Monday, June 22, 2009

Penal Substitution

"The notion which the phrase "penal substitution" expresses is that Jesus Christ our Lord, moved by a love that was determined to do everything necessary to save us, endured and exhaused the destructive divine judgment for which we were otherwise inescapably destined, and so won us forgiveness, adoption, and glory. To affirm penal substitution is to say that believers are in debt to Christ specifically for this, and that this is the mainspring of all their joy, peace, and praise both now and for eternity."
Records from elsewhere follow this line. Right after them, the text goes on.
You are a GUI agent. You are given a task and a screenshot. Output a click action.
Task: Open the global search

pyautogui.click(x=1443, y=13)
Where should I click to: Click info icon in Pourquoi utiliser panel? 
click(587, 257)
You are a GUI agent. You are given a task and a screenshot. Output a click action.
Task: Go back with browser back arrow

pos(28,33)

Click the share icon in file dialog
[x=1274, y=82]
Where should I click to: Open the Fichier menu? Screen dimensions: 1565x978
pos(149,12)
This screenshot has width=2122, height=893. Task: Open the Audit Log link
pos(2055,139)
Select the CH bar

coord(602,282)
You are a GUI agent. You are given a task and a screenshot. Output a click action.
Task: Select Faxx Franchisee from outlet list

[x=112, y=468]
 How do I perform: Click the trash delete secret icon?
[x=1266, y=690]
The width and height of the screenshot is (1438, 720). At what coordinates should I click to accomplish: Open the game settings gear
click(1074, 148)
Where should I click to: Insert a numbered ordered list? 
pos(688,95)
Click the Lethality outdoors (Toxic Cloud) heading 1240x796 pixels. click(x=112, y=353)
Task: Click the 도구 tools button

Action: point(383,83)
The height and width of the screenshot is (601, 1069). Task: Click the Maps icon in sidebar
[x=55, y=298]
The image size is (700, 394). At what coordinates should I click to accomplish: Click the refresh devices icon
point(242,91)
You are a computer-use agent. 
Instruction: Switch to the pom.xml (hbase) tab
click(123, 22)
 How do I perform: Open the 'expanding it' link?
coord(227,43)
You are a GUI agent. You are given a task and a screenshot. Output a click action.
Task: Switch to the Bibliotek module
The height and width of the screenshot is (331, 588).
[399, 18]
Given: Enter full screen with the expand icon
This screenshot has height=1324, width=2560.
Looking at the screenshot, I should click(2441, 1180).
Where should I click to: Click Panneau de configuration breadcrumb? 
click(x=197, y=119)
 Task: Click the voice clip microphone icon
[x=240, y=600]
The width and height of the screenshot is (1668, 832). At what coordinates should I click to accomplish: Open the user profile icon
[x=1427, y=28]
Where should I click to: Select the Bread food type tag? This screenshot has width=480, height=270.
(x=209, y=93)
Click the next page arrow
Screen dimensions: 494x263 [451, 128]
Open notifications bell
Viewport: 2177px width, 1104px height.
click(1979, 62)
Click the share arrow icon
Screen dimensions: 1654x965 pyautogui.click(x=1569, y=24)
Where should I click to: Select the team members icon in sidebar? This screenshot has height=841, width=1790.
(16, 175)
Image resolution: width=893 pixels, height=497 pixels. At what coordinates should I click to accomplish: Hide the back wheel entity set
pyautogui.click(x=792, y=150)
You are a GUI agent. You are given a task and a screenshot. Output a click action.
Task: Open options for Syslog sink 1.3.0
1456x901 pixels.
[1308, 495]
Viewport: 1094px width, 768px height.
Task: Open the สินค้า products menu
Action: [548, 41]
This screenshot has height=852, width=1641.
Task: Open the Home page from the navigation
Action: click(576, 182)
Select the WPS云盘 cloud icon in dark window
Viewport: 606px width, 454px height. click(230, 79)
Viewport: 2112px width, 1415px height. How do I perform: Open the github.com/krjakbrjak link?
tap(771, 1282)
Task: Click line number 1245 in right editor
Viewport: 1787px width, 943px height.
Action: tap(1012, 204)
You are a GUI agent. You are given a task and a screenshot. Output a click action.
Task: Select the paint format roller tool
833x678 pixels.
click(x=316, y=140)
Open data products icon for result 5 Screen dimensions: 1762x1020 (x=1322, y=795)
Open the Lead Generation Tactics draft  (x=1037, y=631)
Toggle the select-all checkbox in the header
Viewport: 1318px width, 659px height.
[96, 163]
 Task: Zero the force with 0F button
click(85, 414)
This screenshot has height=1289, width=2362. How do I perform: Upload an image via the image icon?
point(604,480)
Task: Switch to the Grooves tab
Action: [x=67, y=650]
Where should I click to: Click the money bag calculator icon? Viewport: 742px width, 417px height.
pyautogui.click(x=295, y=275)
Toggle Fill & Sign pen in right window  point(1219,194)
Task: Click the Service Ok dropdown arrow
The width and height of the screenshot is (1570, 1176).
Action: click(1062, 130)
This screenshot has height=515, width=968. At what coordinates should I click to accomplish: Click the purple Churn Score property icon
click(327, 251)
-J.I. Packer, quoted from In My Place Condemned He Stood

Monday, June 15, 2009

Embracing Accusation

I have learned much (as elsewhere) from the master theologian, churchman, public figure, and normal Christian believer, Martin Luther. It is well-known that in his writings [and] in table conversation Luther would often refer to visits from the Devil, how the Devil would come to him and whisper in his ear, accusing him of all manner of filthy sin: “Martin, you are a liar, greedy, lecherous, a blasphemer, a hypocrite. You cannot stand before God.” To which Luther would respond: “Well, yes, I am. And, indeed, Satan, you do not know the half of it. I have done much worse than that and if you care to give me your full list, I can no doubt add to it and help make it more complete. But you know what? My Saviour has died for all my sins—those you mention, those I could add and, indeed, those I have committed but am so wicked that I am unaware of having done so. It does not change the fact that Christ has died for all of them; his blood is sufficient; and on the Day of Judgment I shall be exonerated because he has taken all my sins on himself and clothed me in his own perfect righteousness.”Luther knew what temptation looked like; he knew his own wickedness; but he also knew the all-surpassing perfection and grace of Christ. So, in closing, I want to thank my blog critics, the crass, the colourful, the profane, and the plain old crazy, for helping me to understand better my sin and my Saviour. You think I'm arrogant? You should talk to my wife: she could fill you in on just how arrogant I really am. You think I'm ruthless and cold? Believe me, you don't know where half of the bodies are buried. You think I'm a weak and spineless girlyman? Hey, you don't know nearly the extent of my cowardice. You think I'm an inveterate street fighter? Bring it on. If someone will hold my coat, why go out onto the street? We can finish this right here and right now. But you know what? My Saviour knows the full depth of all my sleaziness, my sin, and my moral insanity, and has covered by his blood all these crimes you allege against me. Indeed, he has covered many more and much worse; and your reminders of my sinfulness and my need of him are most
gratefully received.

-Carl Trueman, quoted from Thank God for Bandit Country

Monday, June 01, 2009

Nicodemus and Cheetos

I've read the book of John a few times, but for some reason I've never made the connection between John 3:1-21 and John 19:39, both of which refer to Nicodemus. In John chapter 3, John never tells us what happened to Nicodemus, but apparently the dude got saved. I just thought that was interesting.

On another note...

I have recently come to the realization that Flamin' Hot Limón Crunchy Cheetos may be the greatest tasting snack, ever.